[Start of section]
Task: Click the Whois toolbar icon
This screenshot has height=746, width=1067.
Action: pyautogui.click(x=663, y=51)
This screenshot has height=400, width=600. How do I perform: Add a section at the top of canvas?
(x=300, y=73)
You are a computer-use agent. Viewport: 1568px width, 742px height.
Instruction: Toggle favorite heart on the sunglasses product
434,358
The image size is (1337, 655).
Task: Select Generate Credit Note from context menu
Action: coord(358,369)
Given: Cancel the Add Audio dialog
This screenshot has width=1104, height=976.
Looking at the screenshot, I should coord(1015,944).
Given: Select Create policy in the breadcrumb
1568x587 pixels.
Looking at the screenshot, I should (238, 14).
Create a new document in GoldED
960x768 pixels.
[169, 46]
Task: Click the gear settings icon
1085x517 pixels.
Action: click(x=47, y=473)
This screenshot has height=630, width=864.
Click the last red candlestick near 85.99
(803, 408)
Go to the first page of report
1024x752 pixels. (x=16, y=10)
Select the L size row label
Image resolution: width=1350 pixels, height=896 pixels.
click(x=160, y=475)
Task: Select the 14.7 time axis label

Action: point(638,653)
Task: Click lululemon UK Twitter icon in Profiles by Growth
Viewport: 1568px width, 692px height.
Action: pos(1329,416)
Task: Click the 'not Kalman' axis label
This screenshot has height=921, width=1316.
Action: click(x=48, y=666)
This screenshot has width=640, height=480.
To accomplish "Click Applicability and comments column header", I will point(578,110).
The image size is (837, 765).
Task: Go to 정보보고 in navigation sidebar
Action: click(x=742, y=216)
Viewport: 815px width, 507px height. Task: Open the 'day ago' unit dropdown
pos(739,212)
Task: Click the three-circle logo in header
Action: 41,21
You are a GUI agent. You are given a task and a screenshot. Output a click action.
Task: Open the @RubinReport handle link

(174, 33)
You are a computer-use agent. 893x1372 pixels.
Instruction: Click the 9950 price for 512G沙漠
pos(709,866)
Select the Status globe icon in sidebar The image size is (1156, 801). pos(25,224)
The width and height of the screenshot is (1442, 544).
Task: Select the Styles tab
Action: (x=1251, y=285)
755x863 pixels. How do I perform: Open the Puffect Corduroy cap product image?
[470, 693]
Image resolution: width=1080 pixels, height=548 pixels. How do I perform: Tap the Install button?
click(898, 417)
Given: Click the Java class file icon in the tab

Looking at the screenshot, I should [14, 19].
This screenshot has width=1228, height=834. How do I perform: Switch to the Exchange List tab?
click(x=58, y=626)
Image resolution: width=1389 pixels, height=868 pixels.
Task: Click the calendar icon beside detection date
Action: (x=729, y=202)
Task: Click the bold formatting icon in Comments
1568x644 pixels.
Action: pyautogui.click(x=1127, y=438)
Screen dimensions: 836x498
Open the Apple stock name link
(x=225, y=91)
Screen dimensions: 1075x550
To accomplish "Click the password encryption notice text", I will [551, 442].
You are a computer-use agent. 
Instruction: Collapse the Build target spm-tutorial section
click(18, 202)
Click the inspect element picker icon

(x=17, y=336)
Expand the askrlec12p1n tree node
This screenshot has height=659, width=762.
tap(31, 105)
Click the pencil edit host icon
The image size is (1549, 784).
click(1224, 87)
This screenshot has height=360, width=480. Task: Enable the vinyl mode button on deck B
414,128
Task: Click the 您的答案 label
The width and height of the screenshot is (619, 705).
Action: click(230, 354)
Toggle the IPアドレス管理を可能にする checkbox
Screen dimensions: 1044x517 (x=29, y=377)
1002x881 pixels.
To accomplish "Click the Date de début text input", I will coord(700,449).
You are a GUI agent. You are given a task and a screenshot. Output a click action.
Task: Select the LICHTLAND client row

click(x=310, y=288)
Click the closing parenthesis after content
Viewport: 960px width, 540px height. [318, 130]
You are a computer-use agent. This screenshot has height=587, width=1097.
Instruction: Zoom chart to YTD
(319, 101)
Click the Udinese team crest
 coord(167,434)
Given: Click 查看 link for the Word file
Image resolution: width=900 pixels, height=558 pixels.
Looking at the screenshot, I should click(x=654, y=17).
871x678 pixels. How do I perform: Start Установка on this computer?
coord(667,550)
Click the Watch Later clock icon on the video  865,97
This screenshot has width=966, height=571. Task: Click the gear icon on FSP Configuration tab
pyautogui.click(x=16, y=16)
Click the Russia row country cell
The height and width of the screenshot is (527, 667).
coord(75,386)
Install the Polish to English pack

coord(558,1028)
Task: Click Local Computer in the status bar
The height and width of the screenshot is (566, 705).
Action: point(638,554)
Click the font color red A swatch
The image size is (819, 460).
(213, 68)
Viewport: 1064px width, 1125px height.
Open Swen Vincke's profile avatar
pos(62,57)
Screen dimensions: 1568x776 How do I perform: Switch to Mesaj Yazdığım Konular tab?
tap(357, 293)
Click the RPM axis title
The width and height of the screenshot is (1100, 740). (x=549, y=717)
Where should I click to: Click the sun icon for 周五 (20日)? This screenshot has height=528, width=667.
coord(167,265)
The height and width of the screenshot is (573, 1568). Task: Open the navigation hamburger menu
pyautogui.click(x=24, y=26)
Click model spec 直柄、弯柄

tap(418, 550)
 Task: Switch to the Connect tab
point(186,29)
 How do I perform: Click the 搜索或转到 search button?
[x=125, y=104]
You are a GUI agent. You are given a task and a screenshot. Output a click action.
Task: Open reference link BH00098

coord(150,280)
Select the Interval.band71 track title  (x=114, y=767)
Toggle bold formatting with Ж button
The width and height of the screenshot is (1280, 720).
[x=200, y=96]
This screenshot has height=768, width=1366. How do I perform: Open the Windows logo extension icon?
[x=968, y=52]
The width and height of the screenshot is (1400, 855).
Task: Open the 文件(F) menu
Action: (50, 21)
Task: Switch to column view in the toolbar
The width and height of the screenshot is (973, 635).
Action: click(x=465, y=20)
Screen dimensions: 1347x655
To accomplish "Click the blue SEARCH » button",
[End of section]
Using the records above, set down exactly the lines from the one with "Given: Click 查看 link for the Word file" through the one with "Click the Russia row country cell", inclusive, and nothing more.

## Output
Given: Click 查看 link for the Word file
Image resolution: width=900 pixels, height=558 pixels.
Looking at the screenshot, I should click(x=654, y=17).
871x678 pixels. How do I perform: Start Установка on this computer?
coord(667,550)
Click the Watch Later clock icon on the video  865,97
This screenshot has width=966, height=571. Task: Click the gear icon on FSP Configuration tab
pyautogui.click(x=16, y=16)
Click the Russia row country cell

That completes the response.